Nous avons été sur place du 21 au 31 août 2023 et avons travaillé en répétitions durant 34 heures avec les deux interprètes et la vidéaste, et ce, à partir d’un prototype scénographique qui nous offrait de nombreuses surfaces de projection. 14 heures ont été dévolues à des réflexions vidéographiques en lien avec le décor impliquant seulement la vidéaste et la metteure en scène. Une présentation a eu lieu le 31 août à 14 h devant des membres de l’équipe du Cube et de H¡T!, ainsi que quelques représentant. e. s de diffuseurs spécialisés en théâtre jeune public.

Pour bien comprendre ce que nous y avons cherché, il est bien de se repencher d’abord sur le résumé de la pièce : Cody, 16 ans, refuse de devenir médecin comme son père le voudrait et veut faire de la musique. Parcourant les réseaux sociaux, elle tombe sur le profil de Félix, un rappeur du même âge qu’elle qui cherche à se créer une autre identité online pour échapper à la cyberintimidation. Après quelques échanges, il.elle décident de collaborer. Cody à la musique et Félix à l’écriture, le duo a rapidement du succès. Alors que Cody a soif de vérité, Félix lui s’enfonce dans le vedettariat jusqu’à changer complètement de personnalité, ce qui les amènera à s’éloigner l’un·e de l’autre.

Dans cette pièce, le langage vidéo est intimement lié au texte dit par les interprètes, donc pour la résidence, nous avons souhaité commencer à creuser cet aspect : de quelle manière pouvons-nous intégrer la matière écrite (commentaires, textos, courriels, etc.) dans la scénographie et dans le jeu des comédien·ne·s.

Nous voulions aussi commencer à tester et trouver plusieurs configurations d’espace à partir d’un prototype de décor proposé par la conceptrice, Nadine Jaafar. Celle-ci a également proposé que les personnages vivent d’abord dans des univers séparés, que ces univers se rejoignent et qu’ensuite, ils se reséparent. Pour y parvenir, elle nous a donné plusieurs éléments scénographiques à partir desquels nous avons cherché :

  • deux surfaces de murs blancs faits de multiples carreaux modulables montés sur des pieds de micros
  • deux surfaces de plexiglas sur roulettes dont les dimensions peuvent ressembler à des iPhones

L’hypothèse de départ de la metteure en scène était la suivante : les deux petits murs blancs, d’abord séparés et devant lesquels se trouvent les plexiglas sur roulettes, forment ensuite un grand mur quand les deux personnages se retrouvent enfin ensemble pour vrai après 51 pages de texte.

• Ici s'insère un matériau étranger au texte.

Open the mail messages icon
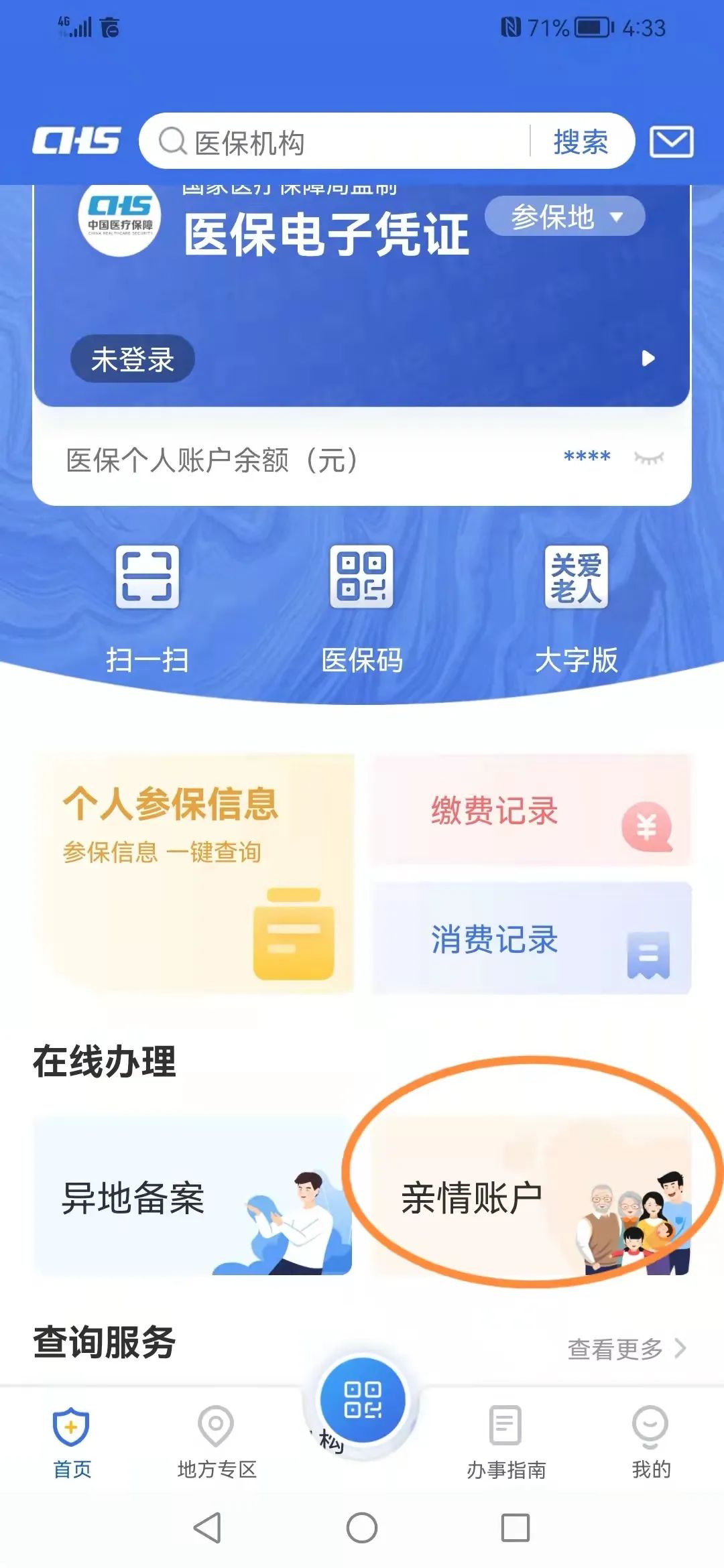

Entre les deux, ces murs se déconstruisent, se déforment et se reforment de scène en scène. Et plus les murs se déconstruisent, plus apparaissent partout des pieds de micros, comme une forêt.

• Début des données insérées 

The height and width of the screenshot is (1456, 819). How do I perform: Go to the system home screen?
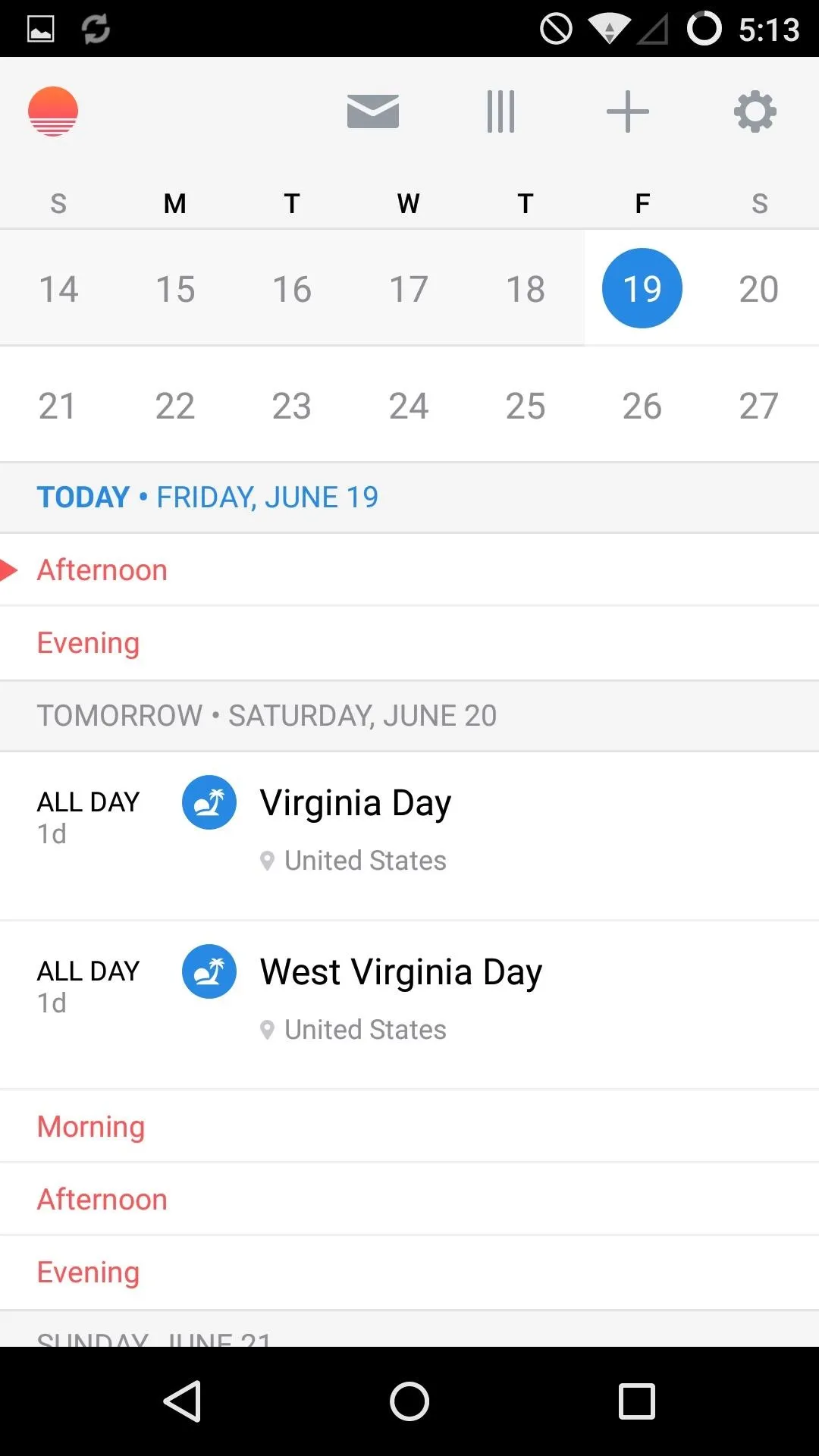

Pour le décor, un constat est arrivé très vite : il faudra une structure un peu plus solide que des pieds de micros pour soutenir les carreaux blancs qui forment les murs parce qu’il s’agit d’un procédé qui rend les carreaux trop instables et imprévisibles pour la précision du mapping vidéo que l’on souhaite avoir. Par contre, l’accumulation de pieds de micros, l’équipe adore ça, donc il faudra voir si les pieds de micros « semblent » tenir les carreaux plutôt que de les soutenir pour vrai.

Pour les plexiglas sur roulettes, nous avons testé quelques matières pour qu’ils soient tantôt transparents, tantôt givrés puis recouverts de tissus translucides. Nous aimons qu’ils puissent avoir différents types de transparence tout au long du spectacle parce que chaque matière ne réagit pas de la même manière avec la projection vidéo, mais nous n’avons pas encore trouvé le modus operandi pour avoir différentes surfaces au fil des représentations.

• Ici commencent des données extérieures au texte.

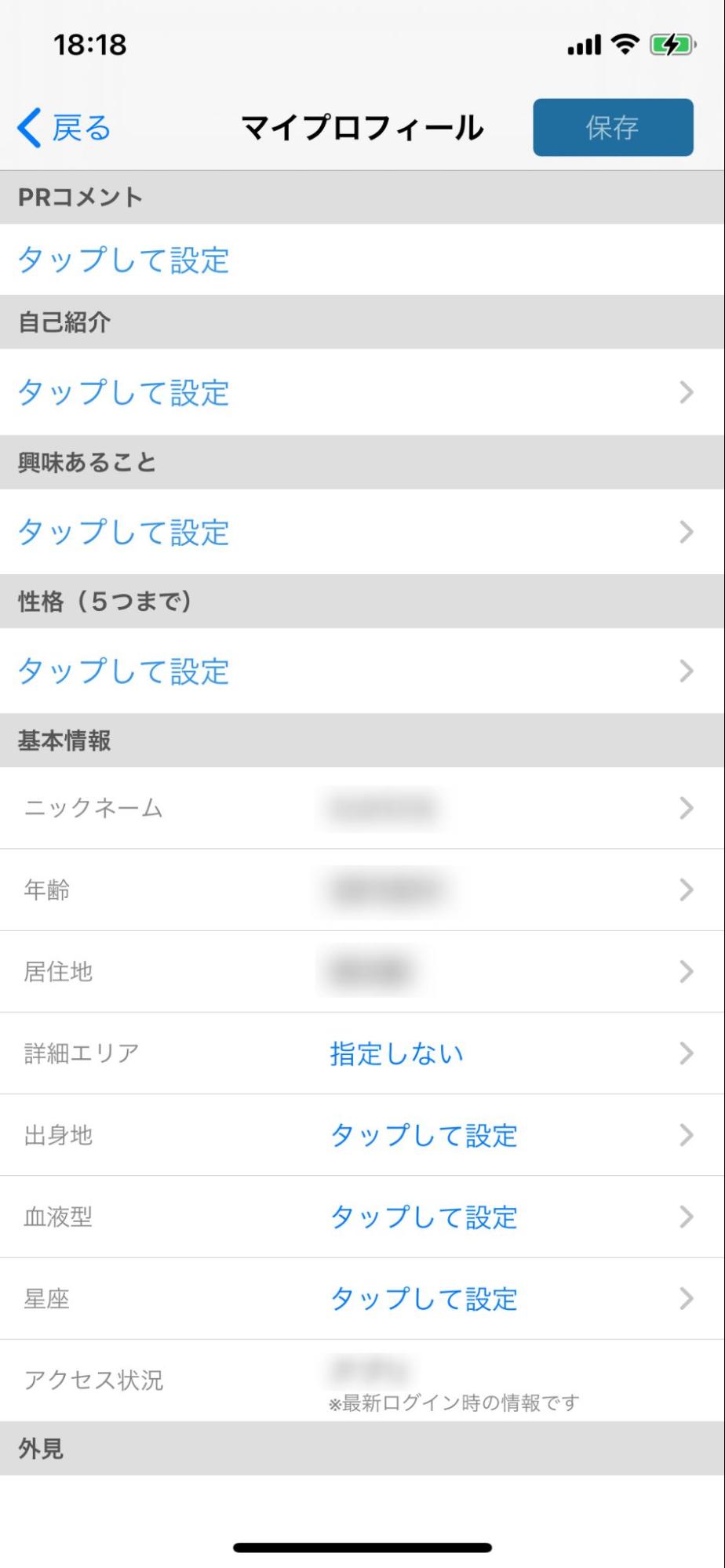Screen dimensions: 725x1568
Task: Edit the ニックネーム row
Action: coord(361,808)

Outre le décor, l’aspect majeur que nous avons travaillé durant cette résidence, c’est la vidéo. Nous avons creusé autant sa signification, son omniprésence dans l’univers des deux jeunes que la technique qui y est rattachée. Voici un inventaire de ce que nous avons cherché :

  • Comment les commentaires d’un FB live peuvent envahir ou polluer une image vidéo comme, par exemple, un vidéoclip ou une performance faite en live stream ?
  • Comment des commentaires peuvent se retrouver dans chaque aspect de nos vies (exemple : la phrase « j’t’attent apre lecole » visible dans chaque racoin de la maison et de l’école de Félix) ?
  • Comment montrer que ce qu’il y a dans notre téléphone intelligent prend toute la place dans notre vie (exemple : le personnage « s’efface » derrière un iPhone grand format et apparaît diaphane derrière les applications en effet de transparence sur le plexiglas) ?
  • Peut-on utiliser un seul projecteur pour créer ce spectacle ?
  • Comment réagit le mapping si, dans l’entièreté de la pièce, nous avons plusieurs plans de surfaces de projection (avant-scène, mi-scène et arrière-scène) ?
  • Comment on organise le Qlab pour rester réactif·ive·s à ce qui se passe sur scène tout en étant précis·e·s ?
  • Est-ce qu’on fait de la vidéo live ou si nous préenregistrions les vidéoclips ?
  • Est-ce que si le décor est envahi d’un mode d’emploi en mouvement de scroll, est-ce qu’on comprend que c’est le personnage qui est en train de le faire sur l’ordinateur ?
  • De quelle manière les personnages sont-ils conscients des phrases de notifications et comment ils jouent avec : les enlèvent du revers de la main, les poussent difficilement vers le bas, apparaissent derrière la photo de profil de l’autre, se font pousser par une notification qui arrive de manière impromptue, etc.
  • S’ils écrivent un courriel à l’ordinateur ou un texto sur un iPhone, quelles surfaces prenons-nous pour projeter, est-ce que les formats paysage et portrait sont importants dans la compréhension du support ?
  • S’il manque des carreaux de projection sur une surface et qu’on projette un visage en gros plan dessus, est-ce qu’on a une impression de déconstruction du personnage ou si ça a juste l’air d’une erreur ?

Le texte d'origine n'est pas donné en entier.